Background information
- Born: Fernanda Sampaio de Lacerda Abreu September 8, 1961 (age 65) Rio de Janeiro, Brazil
- Genres: R&B; pop; dance-pop; samba; soul; Brazilian funk;
- Instrument: Singing

= Fernanda Abreu =

Brazilian singer (born 1961)

Fernanda Abreu (born September 8, 1961) is a Brazilian singer, composer and ballerina.

==Biography==
Fernanda was born and raised in a middle-class family of the South Zone of Rio de Janeiro. Her first notable public appearance was the backing vocal of the band Blitz until 1986. After that, in 1990, she started a solo career, achieving great success in her native country.

In 1989, she met Herbert Vianna, and with his help and encouragement formed a funk band.
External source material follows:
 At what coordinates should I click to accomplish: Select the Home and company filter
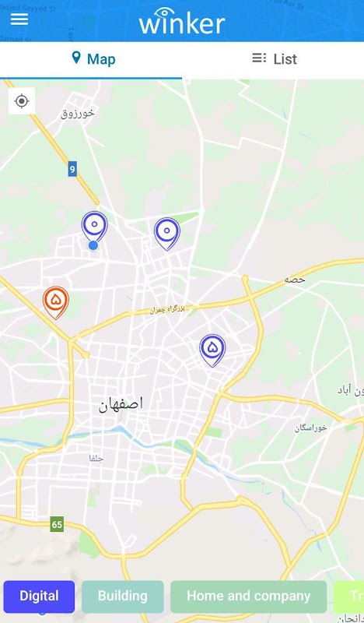click(248, 597)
Her first solo album, SLA Radical Dance Disco Club (1990), was produced by Herbert Vianna and Fábio Fonseca and had a hit with A Noite, composed with Luiz Stein and Laufer. Her second album, SLA2/Be Sample (1992), was one of the earliest Brazilian pop records to extensively employ the sampler, and had success with Rio 40 Graus, composed with Fausto Fawcett and Laufer, portraying Rio de Janeiro climate, people and lifestyle. Since then, Abreu has been considered the first lady of Brazilian funk.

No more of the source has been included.